== Problem statement ==
Do not repeat pictures. Repeat exactly the lines of the listing below from its first line through the line with "Task: Select the word transformers".

*** Dataset entries ***

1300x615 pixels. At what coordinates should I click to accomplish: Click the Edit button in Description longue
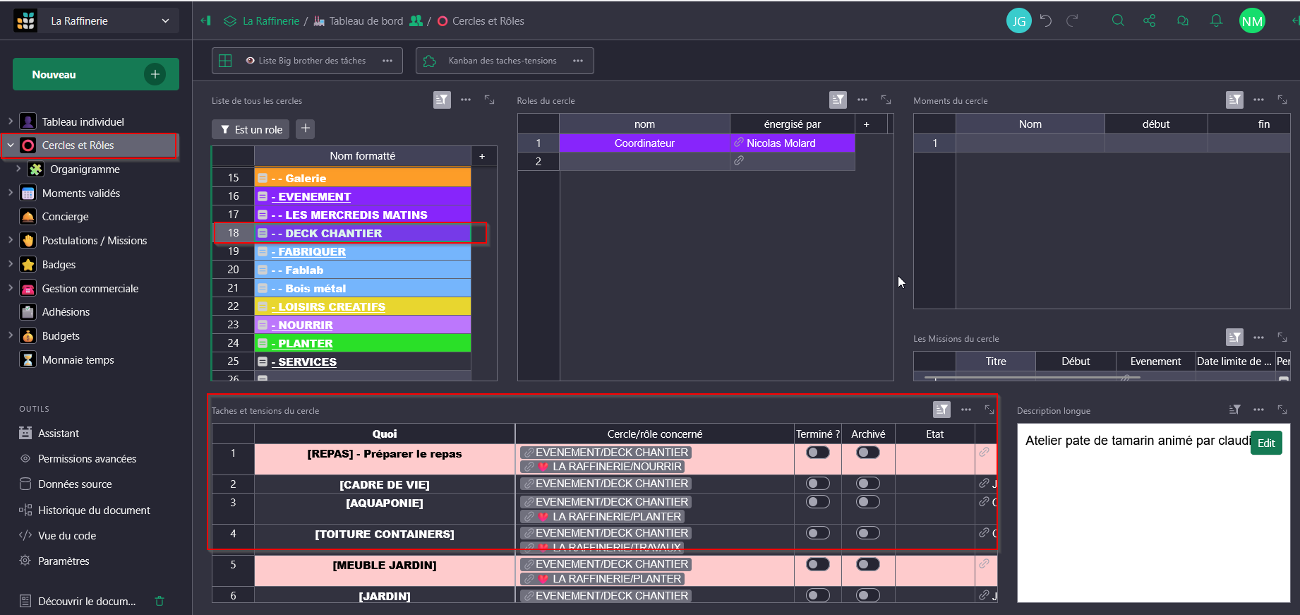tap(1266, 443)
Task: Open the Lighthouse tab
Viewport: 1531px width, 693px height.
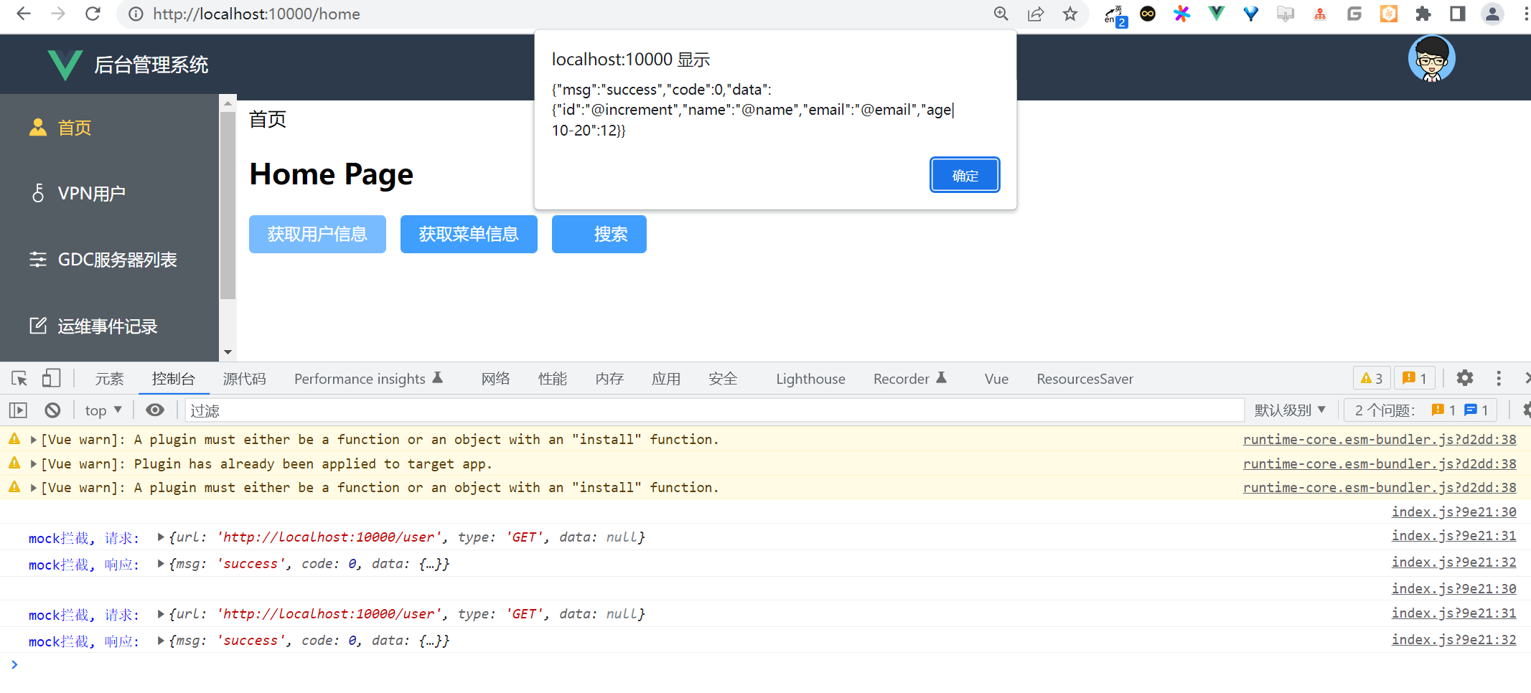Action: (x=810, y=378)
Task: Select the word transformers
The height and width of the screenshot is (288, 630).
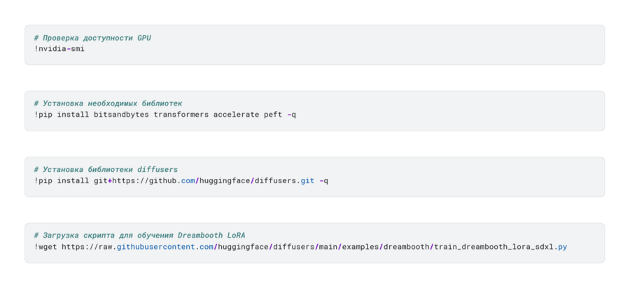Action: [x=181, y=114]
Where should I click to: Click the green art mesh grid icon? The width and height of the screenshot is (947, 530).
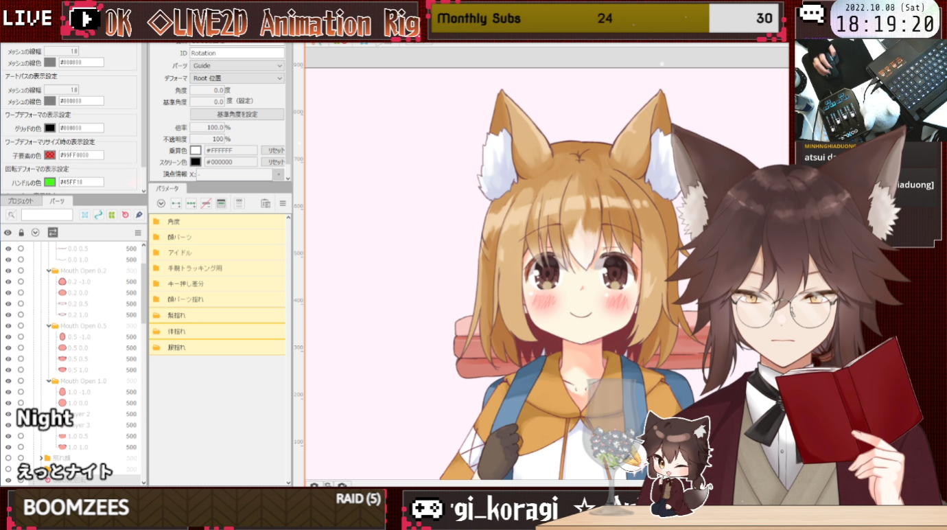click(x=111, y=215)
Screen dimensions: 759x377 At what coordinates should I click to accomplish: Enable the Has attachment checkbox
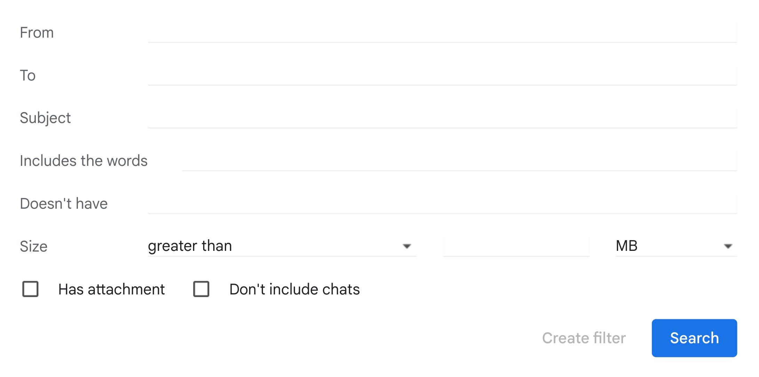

***

== Written solution ==
1300x615 pixels. At what coordinates should I click to accomplish: Click the Edit button in Description longue
tap(1266, 443)
Task: Open the Lighthouse tab
Viewport: 1531px width, 693px height.
Action: (x=810, y=378)
Task: Select the word transformers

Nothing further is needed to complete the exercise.